→ **Work request**: Copy every entry precisely.
Segment Start: Data extracts
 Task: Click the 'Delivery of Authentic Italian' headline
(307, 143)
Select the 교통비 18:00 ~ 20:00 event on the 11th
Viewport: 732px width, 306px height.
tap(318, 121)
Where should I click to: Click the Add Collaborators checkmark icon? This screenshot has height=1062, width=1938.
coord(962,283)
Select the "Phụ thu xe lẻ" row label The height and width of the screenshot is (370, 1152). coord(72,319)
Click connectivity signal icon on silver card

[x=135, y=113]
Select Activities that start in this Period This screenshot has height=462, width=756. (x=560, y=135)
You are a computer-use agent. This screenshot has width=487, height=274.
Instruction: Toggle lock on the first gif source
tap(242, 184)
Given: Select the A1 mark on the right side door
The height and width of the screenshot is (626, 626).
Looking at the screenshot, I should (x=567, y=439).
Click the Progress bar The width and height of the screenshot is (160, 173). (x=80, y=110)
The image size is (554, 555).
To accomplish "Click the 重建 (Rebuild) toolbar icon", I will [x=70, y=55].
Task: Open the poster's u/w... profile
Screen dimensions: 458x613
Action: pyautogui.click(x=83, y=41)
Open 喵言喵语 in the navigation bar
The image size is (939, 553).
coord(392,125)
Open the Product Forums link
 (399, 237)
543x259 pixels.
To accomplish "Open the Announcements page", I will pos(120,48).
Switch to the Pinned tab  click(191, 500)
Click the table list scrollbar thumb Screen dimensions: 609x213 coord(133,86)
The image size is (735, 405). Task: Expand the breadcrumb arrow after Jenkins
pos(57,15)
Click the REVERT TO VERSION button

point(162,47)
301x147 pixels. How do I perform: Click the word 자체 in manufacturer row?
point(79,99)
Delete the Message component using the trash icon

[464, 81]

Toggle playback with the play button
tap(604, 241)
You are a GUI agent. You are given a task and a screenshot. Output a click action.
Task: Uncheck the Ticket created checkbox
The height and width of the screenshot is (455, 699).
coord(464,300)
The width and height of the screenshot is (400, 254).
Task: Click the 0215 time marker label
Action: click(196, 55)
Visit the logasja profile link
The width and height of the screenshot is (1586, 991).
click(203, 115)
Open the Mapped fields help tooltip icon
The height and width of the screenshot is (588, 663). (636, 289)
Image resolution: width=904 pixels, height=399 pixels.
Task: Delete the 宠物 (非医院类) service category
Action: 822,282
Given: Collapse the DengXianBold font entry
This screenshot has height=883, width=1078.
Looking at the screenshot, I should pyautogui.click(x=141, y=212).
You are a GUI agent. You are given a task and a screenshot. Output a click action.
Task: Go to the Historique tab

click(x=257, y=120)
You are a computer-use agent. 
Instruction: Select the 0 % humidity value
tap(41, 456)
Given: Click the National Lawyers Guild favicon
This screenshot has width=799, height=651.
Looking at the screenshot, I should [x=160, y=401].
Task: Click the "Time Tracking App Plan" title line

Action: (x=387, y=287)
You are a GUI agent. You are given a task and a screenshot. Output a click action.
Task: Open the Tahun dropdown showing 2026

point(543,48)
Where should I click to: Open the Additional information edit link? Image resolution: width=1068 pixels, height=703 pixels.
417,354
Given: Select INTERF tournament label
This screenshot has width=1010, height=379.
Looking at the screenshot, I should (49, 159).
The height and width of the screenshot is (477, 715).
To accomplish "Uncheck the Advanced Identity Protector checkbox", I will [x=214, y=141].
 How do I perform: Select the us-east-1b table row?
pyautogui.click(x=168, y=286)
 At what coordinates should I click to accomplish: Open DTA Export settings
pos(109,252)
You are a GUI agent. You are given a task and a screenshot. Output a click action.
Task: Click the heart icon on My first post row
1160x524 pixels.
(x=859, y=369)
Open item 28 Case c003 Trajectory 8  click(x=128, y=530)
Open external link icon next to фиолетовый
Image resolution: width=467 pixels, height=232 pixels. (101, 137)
Segment End: Data extracts
→ **Problem solution**:
 Task: Click the 'Delivery of Authentic Italian' headline
(307, 143)
Select the 교통비 18:00 ~ 20:00 event on the 11th
Viewport: 732px width, 306px height.
tap(318, 121)
Where should I click to: Click the Add Collaborators checkmark icon? This screenshot has height=1062, width=1938.
coord(962,283)
Select the "Phụ thu xe lẻ" row label The height and width of the screenshot is (370, 1152). coord(72,319)
Click connectivity signal icon on silver card

[x=135, y=113]
Select Activities that start in this Period This screenshot has height=462, width=756. (x=560, y=135)
You are a computer-use agent. This screenshot has width=487, height=274.
Instruction: Toggle lock on the first gif source
tap(242, 184)
Given: Select the A1 mark on the right side door
The height and width of the screenshot is (626, 626).
Looking at the screenshot, I should (x=567, y=439).
Click the Progress bar The width and height of the screenshot is (160, 173). (x=80, y=110)
The image size is (554, 555).
To accomplish "Click the 重建 (Rebuild) toolbar icon", I will [x=70, y=55].
Task: Open the poster's u/w... profile
Screen dimensions: 458x613
Action: pyautogui.click(x=83, y=41)
Open 喵言喵语 in the navigation bar
The image size is (939, 553).
coord(392,125)
Open the Product Forums link
 (399, 237)
543x259 pixels.
To accomplish "Open the Announcements page", I will pos(120,48).
Switch to the Pinned tab  click(191, 500)
Click the table list scrollbar thumb Screen dimensions: 609x213 coord(133,86)
The image size is (735, 405). Task: Expand the breadcrumb arrow after Jenkins
pos(57,15)
Click the REVERT TO VERSION button

point(162,47)
301x147 pixels. How do I perform: Click the word 자체 in manufacturer row?
point(79,99)
Delete the Message component using the trash icon

[464, 81]

Toggle playback with the play button
tap(604, 241)
You are a GUI agent. You are given a task and a screenshot. Output a click action.
Task: Uncheck the Ticket created checkbox
The height and width of the screenshot is (455, 699).
coord(464,300)
The width and height of the screenshot is (400, 254).
Task: Click the 0215 time marker label
Action: click(196, 55)
Visit the logasja profile link
The width and height of the screenshot is (1586, 991).
click(203, 115)
Open the Mapped fields help tooltip icon
The height and width of the screenshot is (588, 663). (636, 289)
Image resolution: width=904 pixels, height=399 pixels.
Task: Delete the 宠物 (非医院类) service category
Action: 822,282
Given: Collapse the DengXianBold font entry
This screenshot has height=883, width=1078.
Looking at the screenshot, I should pyautogui.click(x=141, y=212).
You are a GUI agent. You are given a task and a screenshot. Output a click action.
Task: Go to the Historique tab

click(x=257, y=120)
You are a computer-use agent. 
Instruction: Select the 0 % humidity value
tap(41, 456)
Given: Click the National Lawyers Guild favicon
This screenshot has width=799, height=651.
Looking at the screenshot, I should [x=160, y=401].
Task: Click the "Time Tracking App Plan" title line

Action: (x=387, y=287)
You are a GUI agent. You are given a task and a screenshot. Output a click action.
Task: Open the Tahun dropdown showing 2026

point(543,48)
Where should I click to: Open the Additional information edit link? Image resolution: width=1068 pixels, height=703 pixels.
417,354
Given: Select INTERF tournament label
This screenshot has width=1010, height=379.
Looking at the screenshot, I should (49, 159).
The height and width of the screenshot is (477, 715).
To accomplish "Uncheck the Advanced Identity Protector checkbox", I will [x=214, y=141].
 How do I perform: Select the us-east-1b table row?
pyautogui.click(x=168, y=286)
 At what coordinates should I click to accomplish: Open DTA Export settings
pos(109,252)
You are a GUI agent. You are given a task and a screenshot. Output a click action.
Task: Click the heart icon on My first post row
1160x524 pixels.
(x=859, y=369)
Open item 28 Case c003 Trajectory 8  click(x=128, y=530)
Open external link icon next to фиолетовый
Image resolution: width=467 pixels, height=232 pixels. (101, 137)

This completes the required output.